The tendency to overestimate the capabilities of a conversational system and attribute to it an understanding or intelligence that it does not possess. Named after ELIZA, a programme created by Joseph Weizenbaum at MIT (1964-1966) which simulated a psychotherapist: although it merely manipulated linguistic patterns, its users confided intimate thoughts to it, convinced that it truly «understood» them. See the full definition
The rise of language models has only amplified this illusion: when an AI nuances, contextualises, or reformulates, our minds naturally lean towards the idea of reasoning. This cognitive mechanism is not neutral: in business, it can lead to granting AI a level of reliability or understanding that it does not possess.
Why chatting with an AI isn't a real conversation.
Another source of confusion is the very notion of a «conversation» with LLMs.

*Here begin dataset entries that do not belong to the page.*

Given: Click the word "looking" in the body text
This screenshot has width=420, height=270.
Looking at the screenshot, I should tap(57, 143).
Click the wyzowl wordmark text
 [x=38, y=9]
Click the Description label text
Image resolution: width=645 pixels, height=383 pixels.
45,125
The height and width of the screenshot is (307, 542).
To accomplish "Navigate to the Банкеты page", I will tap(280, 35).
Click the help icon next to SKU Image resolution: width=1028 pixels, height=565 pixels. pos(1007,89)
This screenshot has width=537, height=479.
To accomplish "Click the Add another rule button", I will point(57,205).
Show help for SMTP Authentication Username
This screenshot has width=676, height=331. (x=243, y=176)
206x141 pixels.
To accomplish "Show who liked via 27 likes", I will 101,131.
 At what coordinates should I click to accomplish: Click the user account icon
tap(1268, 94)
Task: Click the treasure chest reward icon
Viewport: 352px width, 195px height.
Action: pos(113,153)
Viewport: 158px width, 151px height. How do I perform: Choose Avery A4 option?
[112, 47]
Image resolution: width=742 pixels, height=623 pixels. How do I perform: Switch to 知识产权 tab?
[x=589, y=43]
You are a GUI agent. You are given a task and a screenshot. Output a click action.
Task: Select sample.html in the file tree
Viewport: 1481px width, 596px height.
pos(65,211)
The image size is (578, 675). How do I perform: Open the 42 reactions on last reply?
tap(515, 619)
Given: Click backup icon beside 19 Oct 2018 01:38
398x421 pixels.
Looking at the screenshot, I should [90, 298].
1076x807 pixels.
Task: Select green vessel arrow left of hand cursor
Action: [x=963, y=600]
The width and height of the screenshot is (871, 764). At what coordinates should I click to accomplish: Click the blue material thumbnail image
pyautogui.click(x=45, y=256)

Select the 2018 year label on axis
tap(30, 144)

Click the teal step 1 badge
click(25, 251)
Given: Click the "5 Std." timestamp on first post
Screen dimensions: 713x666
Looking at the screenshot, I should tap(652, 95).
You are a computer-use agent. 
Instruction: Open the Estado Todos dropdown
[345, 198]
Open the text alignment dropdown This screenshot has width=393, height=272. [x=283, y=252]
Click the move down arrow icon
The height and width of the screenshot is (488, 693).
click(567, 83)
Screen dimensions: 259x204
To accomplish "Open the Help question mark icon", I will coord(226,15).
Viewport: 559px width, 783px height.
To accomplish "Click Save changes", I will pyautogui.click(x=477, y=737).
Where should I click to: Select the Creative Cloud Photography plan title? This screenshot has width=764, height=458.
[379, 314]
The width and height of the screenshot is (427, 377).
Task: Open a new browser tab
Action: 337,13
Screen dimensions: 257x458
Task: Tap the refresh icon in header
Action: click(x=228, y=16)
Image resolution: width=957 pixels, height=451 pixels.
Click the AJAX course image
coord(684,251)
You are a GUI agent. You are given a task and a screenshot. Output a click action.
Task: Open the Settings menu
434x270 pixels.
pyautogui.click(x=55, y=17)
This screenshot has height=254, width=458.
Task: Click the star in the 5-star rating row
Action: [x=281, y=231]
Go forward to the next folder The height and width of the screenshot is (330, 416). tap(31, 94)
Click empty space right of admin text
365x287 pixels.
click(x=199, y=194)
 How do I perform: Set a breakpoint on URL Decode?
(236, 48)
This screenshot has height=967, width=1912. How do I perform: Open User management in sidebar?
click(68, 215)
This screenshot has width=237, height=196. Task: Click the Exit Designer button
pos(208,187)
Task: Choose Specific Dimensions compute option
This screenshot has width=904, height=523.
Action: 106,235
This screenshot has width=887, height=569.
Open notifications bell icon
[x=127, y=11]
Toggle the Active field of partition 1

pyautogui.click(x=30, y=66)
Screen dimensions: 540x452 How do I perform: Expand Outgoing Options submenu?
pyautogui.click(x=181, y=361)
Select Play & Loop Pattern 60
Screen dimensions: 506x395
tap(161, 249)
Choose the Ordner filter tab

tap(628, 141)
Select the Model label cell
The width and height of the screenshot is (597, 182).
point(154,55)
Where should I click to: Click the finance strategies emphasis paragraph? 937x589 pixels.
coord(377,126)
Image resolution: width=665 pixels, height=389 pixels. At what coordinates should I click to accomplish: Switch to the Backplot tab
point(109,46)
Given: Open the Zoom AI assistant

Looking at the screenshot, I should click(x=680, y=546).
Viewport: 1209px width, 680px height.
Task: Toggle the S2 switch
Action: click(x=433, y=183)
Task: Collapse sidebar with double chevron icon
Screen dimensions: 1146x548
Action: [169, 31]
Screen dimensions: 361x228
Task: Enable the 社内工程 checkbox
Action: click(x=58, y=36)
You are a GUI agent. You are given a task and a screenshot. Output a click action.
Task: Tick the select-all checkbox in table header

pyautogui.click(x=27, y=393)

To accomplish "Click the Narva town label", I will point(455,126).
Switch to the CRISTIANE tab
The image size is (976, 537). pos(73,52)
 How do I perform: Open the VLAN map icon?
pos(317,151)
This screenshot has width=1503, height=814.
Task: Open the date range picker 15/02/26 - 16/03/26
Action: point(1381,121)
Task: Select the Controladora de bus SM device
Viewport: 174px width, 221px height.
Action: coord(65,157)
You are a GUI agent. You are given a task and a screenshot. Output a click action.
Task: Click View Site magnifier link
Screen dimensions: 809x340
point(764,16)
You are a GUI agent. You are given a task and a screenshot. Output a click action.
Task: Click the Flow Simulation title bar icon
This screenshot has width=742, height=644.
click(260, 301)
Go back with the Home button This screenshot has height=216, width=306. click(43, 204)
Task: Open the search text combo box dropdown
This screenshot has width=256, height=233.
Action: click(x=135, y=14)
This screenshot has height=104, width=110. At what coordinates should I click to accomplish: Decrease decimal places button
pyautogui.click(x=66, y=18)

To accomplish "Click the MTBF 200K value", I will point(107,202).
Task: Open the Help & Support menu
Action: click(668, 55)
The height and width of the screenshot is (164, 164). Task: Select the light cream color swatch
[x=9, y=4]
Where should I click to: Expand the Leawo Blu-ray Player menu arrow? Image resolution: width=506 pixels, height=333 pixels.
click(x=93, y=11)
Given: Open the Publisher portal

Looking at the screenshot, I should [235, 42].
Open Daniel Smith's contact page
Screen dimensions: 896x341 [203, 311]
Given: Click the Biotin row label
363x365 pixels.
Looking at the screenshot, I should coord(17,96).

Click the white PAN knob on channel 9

When a user interacts with a generative AI, they naturally feel as though they are having a continuous dialogue. However, the model does not «follow» a conversation in the way a human interlocutor would. For each response, it simply receives a context composed of the previous messages transmitted to it and generates the most probable text continuation. It retains no memory, no lasting understanding of the exchange, and no mental representation of what has been said.
This limitation explains why a model can lose track of a long conversation, forget information mentioned just a few exchanges earlier, or produce an incoherent response when the context becomes incomplete. It is not a lack of attention, but a direct consequence of its functioning. Without context, a language model «knows» nothing of the previous conversation.
This lack of understanding also explains the phenomenon of hallucinations. When information is missing, ambiguous, or out of context, the model doesn't seek the truth: it generates the answer that appears statistically most probable. It can thus invent a reference, attribute a quote to the wrong person, or present an erroneous fact with great confidence. The more fluent and convincing the phrasing, the harder it becomes to distinguish an accurate answer from an invented assertion.
What place should artificial intelligence be given within an organisation?
In this context, should all of one's projects and strategy be entrusted to generative AI? The question isn't so much whether one should use it, but how one does so. The real risk would be to do so without reflection. The real risk isn't using AI, but using it without a framework, without reflection, and without arbitration.
We talk about «artificial intelligence», but the term is already shaping our perception. As soon as the word intelligence is mentioned, our minds spontaneously project human attributes: understanding, intention, discernment. Yet these systems have no consciousness, will or capacity for judgement. They calculate, correlate and predict. Recognising this cognitive mechanism in no way diminishes the usefulness of AI. It simply avoids attributing to it what it has never had: an intention, a responsibility, a form of mind.
The challenge is to maintain a clear-headed stance. Use AI for what it truly is: an extremely powerful probabilistic tool, but incapable of discernment.
Clarity regarding artificial intelligence already means accepting that, despite its name, generative AI is not intelligence. It is a sophisticated probabilistic model, remarkable for what it allows, but devoid of subjectivity. It is only by looking at language models for what they truly are that we can decide what place we want to give them – or not.